Raskolnikow trat in seine Kammer und blieb mitten in ihr stehen. – Warum bin ich nur hierher zurückgekehrt? – Er betrachtete die gelbe abgewetzte Tapete, den Staub, sein Sofa ... Vom Hofe her klang ein ununterbrochenes metallisches Klopfen, als ob man irgendwo einen Nagel hineinjagte ... Er trat ans Fenster, reckte sich auf den Zehen und blickte lange mit dem Ausdrucke außerordentlicher Aufmerksamkeit in den Hof hinaus. Der Hof war aber leer, und man sah die Klopfenden nicht. Im Seitengebäude links war hier und da ein Fenster offen; auf den Fensterbrettern standen Töpfe mit verkümmerten Geranien, und vor den Fenstern hing Wäsche ... Dies alles kannte er auswendig. Er wandte sich weg und setzte sich aufs Sofa.
Noch nie, noch nie hatte er sich so furchtbar einsam gefühlt!
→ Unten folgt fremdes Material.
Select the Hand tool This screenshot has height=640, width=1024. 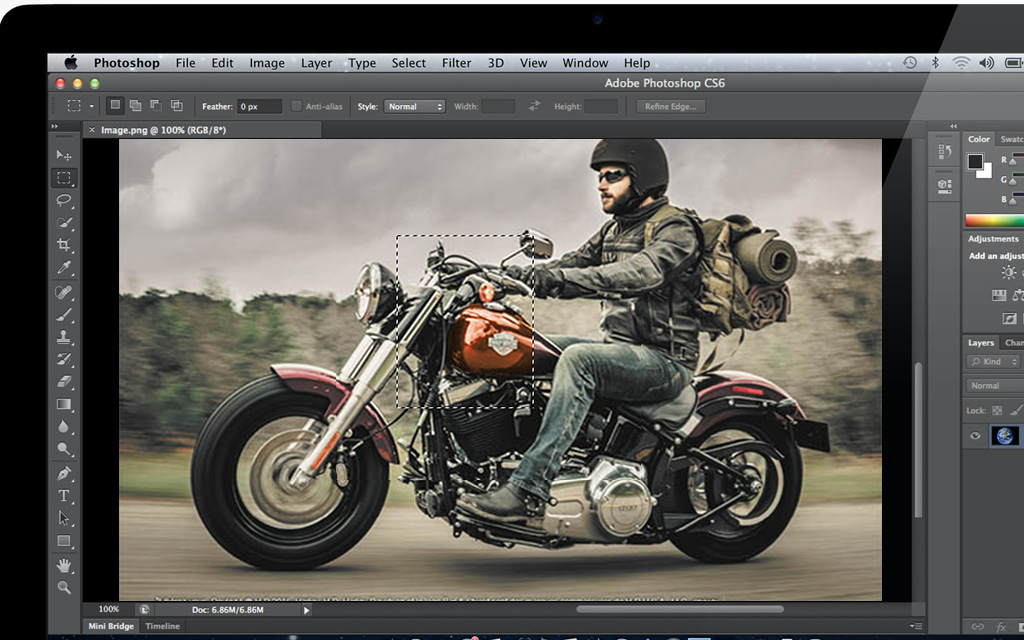click(x=64, y=566)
Ja, er fühlte wieder, daß er Ssonja vielleicht wirklich hassen werde, und zwar gerade jetzt, wo er sie unglücklicher gemacht hatte.
Warum war er zu ihr gegangen? Um um ihre Tränen zu betteln? Warum muß er unbedingt ihr Leben vergiften?! Ach, diese Gemeinheit!
»Ich bleibe allein,« sagte er plötzlich, »und sie wird nicht zu mir ins Zuchthaus kommen!«
Nach fünf Minuten hob er den Kopf und lächelte eigentümlich. Ein sonderbarer Gedanke war ihm gekommen.
– Vielleicht ist es in Sibirien wirklich besser – kam es ihm plötzlich in den Sinn.
Er wußte nicht mehr, wie lange er in seinem Zimmer mit den unklaren Gedanken, die sich in seinem Kopfe drängten, dagesessen hatte. Plötzlich ging die Tür auf, und herein trat Awdotja Romanowna. Sie blieb zaudernd stehen und sah ihn aufmerksam von der Schwelle her an, so wie er vorhin Ssonja angesehen hatte; erst dann kam sie näher und setzte sich auf ihren gestrigen Stuhl ihm gegenüber. Er sah sie stumm und ganz gedankenlos an.